The Output Knowledge Created
This message creates several important outputs. First, it establishes a clear plan of record for the kernel upgrade, documenting the specific changes to be made and their order. Second, it updates the project's todo list, signaling to anyone reading the conversation that the pre-reboot baseline has been captured and the next phase is beginning. Third, it implicitly documents the decision-making process: runtime fixes were tried, they were insufficient, and the team is escalating to kernel-level changes.
The message also creates a dependency chain. The kernel upgrade cannot be verified until after the reboot. The persistent sysctl changes cannot be tested until the system comes back up. The amd_pstate driver cannot be confirmed active until the new kernel is running. This creates a natural checkpoint: after the reboot, the assistant will need to verify that all changes took effect, that CUDA still works, and that the benchmarks actually improved.
The Thinking Process Visible in the Reasoning
The assistant's thinking is visible in the structure of the plan. The items are listed in dependency order: kernel upgrade first (which requires installation), then persistent sysctl (which can be prepared before reboot), then amd_pstate and C-state cmdline (which are kernel parameters set before reboot but activated after), then kernel update (the installation step), and finally reboot (the activation step). This is not a random list — it is a carefully ordered sequence where each step enables the next.

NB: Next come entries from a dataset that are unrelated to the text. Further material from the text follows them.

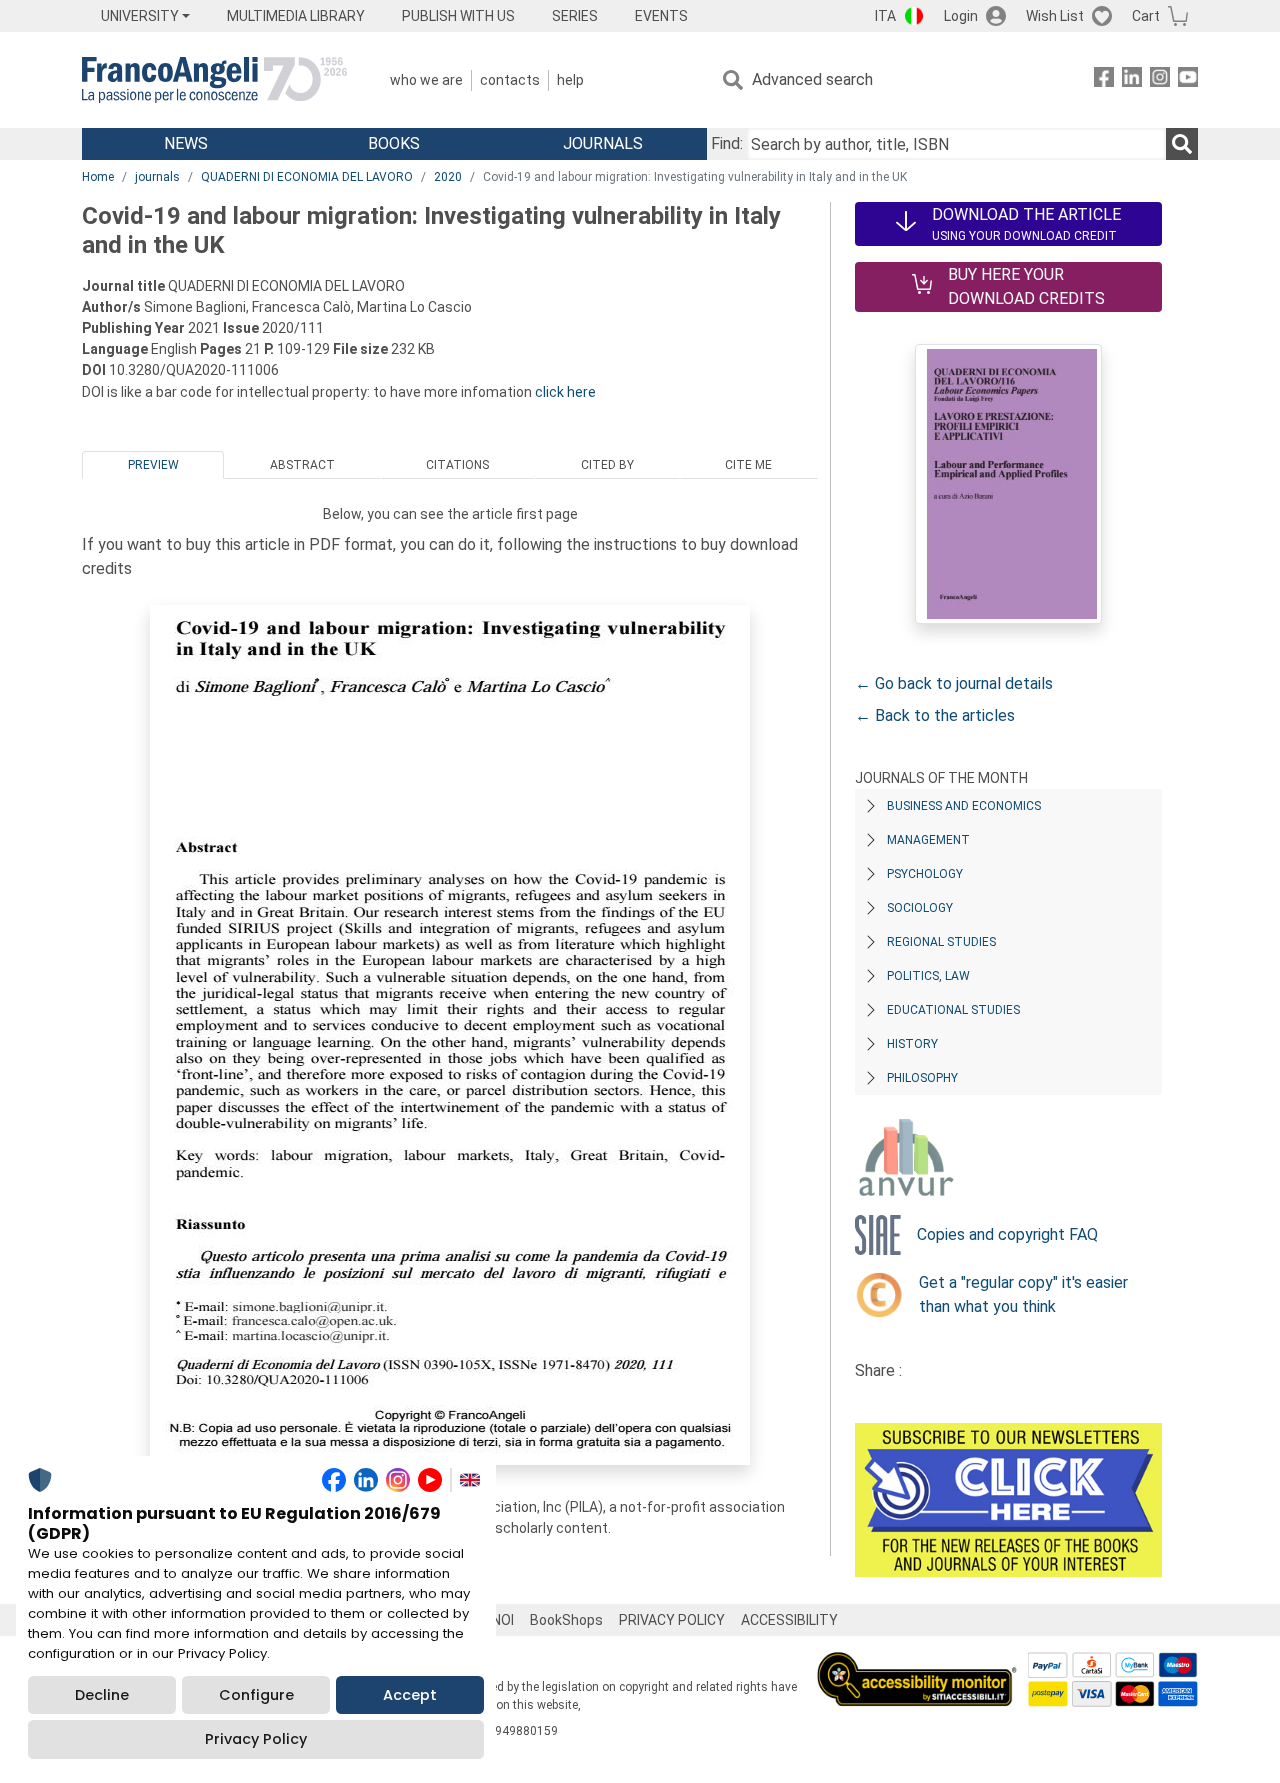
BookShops (566, 1620)
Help (570, 80)
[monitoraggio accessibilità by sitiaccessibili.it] (917, 1663)
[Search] (1182, 144)
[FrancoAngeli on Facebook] (1104, 80)
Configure (256, 1695)
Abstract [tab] (302, 465)
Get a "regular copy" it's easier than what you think (1023, 1294)
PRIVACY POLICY (672, 1620)
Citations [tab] (457, 465)
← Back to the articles (935, 715)
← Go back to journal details (954, 683)
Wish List (1055, 16)
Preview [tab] (153, 465)
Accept (410, 1695)
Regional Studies (941, 942)
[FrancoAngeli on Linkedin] (1132, 80)
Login (961, 16)
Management (928, 840)
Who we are (426, 80)
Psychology (925, 874)
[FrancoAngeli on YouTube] (1188, 80)
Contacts (510, 80)
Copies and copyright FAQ (1007, 1234)
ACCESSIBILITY (789, 1620)
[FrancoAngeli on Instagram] (1160, 80)
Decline (102, 1695)
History (912, 1044)
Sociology (920, 908)
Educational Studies (953, 1010)
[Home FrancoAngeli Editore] (214, 80)
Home (98, 177)
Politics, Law (928, 976)
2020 (448, 177)
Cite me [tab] (748, 465)
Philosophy (922, 1078)
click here (565, 392)
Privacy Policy (256, 1739)
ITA (885, 16)
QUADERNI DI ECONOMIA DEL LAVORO (307, 177)
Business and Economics (964, 806)
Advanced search (812, 79)
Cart (1146, 16)
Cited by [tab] (607, 465)
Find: (727, 143)
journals (157, 177)
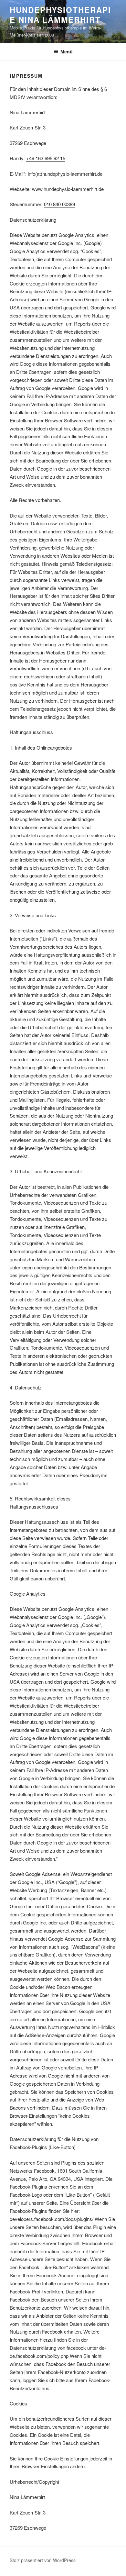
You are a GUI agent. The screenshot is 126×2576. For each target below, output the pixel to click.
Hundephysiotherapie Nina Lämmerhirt (60, 14)
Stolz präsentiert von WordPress (43, 2560)
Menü (66, 51)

The use of "Let me plan this out" is also significant. It signals that the assistant is not rushing into the reboot. It is pausing to think through the implications, to ensure that all necessary changes are identified before the system goes down. This is the mark of an experienced operator: the most dangerous time in system administration is just before a reboot, when forgotten changes can leave a system unbootable or misconfigured.
The todo list update is equally thoughtful. By marking the documentation and runtime fixes as completed, the assistant is creating a clean handoff point. If something goes wrong during the reboot, the team has a documented record of what was done and what the baseline performance was. The pre-reboot benchmark data in [msg 1293] serves as the control for the experiment: after the reboot, any improvement (or regression) can be attributed to the kernel and persistent changes.
Conclusion
Message [msg 1295] is a pivot point in the GLM-5 optimization session. It represents the transition from runtime tuning to kernel-level changes, from ephemeral fixes to persistent configuration, from incremental improvement to fundamental system transformation. The message itself is brief — a single sentence and a todo list update — but it carries the weight of everything that came before and everything that will follow. It is the moment when the team acknowledged that surface-level optimization had reached its limits and committed to the deeper, riskier, but potentially more rewarding path of kernel modification.
The subsequent events — the successful kernel upgrade to 6.14.11, the post-reboot CUDA failure, the repair of LXC device configurations, and the eventual construction of diagnostic tools to identify the true FP4 GEMM bottleneck — all trace back to this decision. Without the kernel upgrade, the team would have continued tuning within the constraints of the old system, never discovering that the real bottleneck was not in the kernel at all, but in the FP4 GEMM kernel efficiency on SM120 architecture. The reboot was necessary not just for the kernel upgrade, but for the clarity it brought: once the system was fully optimized at the OS level, the remaining performance gap could be attributed unequivocally to the GPU kernel implementation, guiding the team toward the correct optimization target.